▶ _Directions_:
- 1) In the forum post below, what kind of error page counts as "Not Found" along with 404 errors?
- 2) Quote the forum post word for word between "o   This includes" and "resource is dead.", inclusive.

▶ _Article_:
= = = =

Publishing assertions for deletes vs. other reasons

12 views
Skip to first unread message

Jerome Grimmer

unread,
Mar 4, 2016, 11:46:10 AM3/4/16
to learnin...@googlegroups.com

All,

We’ve hesitated to publish deletes to the LR for resources it contains for a few reasons.  The big one is, while it may be a valuable resource to the educational community at large, it may not meet the criteria for our audience.  It wouldn’t be accurate, or appropriate, for us to assert that the resource is no longer valid when it simply doesn’t meet our criteria, so we would not be publishing those as deletes to the LR.

 

The reasons I’ve come up with so far for deletes are:

·         Not Found

o   This includes 404 errors as well as error pages which technically return a status of 200 OK but have a friendly error message indicating the resource is not found.

·         Domain for Sale

o   Obviously if the domain is for sale, the resource is dead.

= = = =

▶ _Data rows_:
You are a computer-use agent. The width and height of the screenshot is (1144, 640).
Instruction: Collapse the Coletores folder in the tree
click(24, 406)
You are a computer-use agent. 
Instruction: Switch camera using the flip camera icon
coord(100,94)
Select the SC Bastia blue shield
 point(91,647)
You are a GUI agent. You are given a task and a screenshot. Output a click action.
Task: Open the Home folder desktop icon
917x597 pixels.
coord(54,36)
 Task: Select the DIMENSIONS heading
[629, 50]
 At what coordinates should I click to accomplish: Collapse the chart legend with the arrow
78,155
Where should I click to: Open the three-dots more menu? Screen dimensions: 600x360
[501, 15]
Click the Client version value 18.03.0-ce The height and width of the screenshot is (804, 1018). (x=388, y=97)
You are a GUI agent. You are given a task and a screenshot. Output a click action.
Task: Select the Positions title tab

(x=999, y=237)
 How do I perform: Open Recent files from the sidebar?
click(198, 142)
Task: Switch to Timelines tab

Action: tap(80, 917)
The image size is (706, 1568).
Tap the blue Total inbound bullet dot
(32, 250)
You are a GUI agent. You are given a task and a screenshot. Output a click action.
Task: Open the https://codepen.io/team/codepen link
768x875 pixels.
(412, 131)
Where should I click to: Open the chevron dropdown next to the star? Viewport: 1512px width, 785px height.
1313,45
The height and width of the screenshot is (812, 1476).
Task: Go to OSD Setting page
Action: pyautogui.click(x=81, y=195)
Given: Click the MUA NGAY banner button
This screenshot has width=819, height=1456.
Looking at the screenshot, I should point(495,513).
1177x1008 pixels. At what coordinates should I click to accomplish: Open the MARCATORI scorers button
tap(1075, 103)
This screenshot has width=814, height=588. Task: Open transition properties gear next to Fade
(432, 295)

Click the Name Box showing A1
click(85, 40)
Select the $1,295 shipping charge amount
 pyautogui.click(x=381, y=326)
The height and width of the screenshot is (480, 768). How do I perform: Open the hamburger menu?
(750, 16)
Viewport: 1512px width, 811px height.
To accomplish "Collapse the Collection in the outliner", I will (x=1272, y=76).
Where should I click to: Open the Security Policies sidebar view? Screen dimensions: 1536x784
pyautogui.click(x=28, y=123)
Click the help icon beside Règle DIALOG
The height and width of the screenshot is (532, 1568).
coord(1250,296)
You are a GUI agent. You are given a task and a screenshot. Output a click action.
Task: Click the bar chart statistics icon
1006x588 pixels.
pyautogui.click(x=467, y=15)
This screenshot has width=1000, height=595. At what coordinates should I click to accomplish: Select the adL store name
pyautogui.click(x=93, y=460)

= = = =

▶ _Responses for each task_:
- 1) Error pages that technically return a status of 200 OK but show a friendly error message saying the resource is not found.

- 2)
o   This includes 404 errors as well as error pages which technically return a status of 200 OK but have a friendly error message indicating the resource is not found.

·         Domain for Sale

o   Obviously if the domain is for sale, the resource is dead.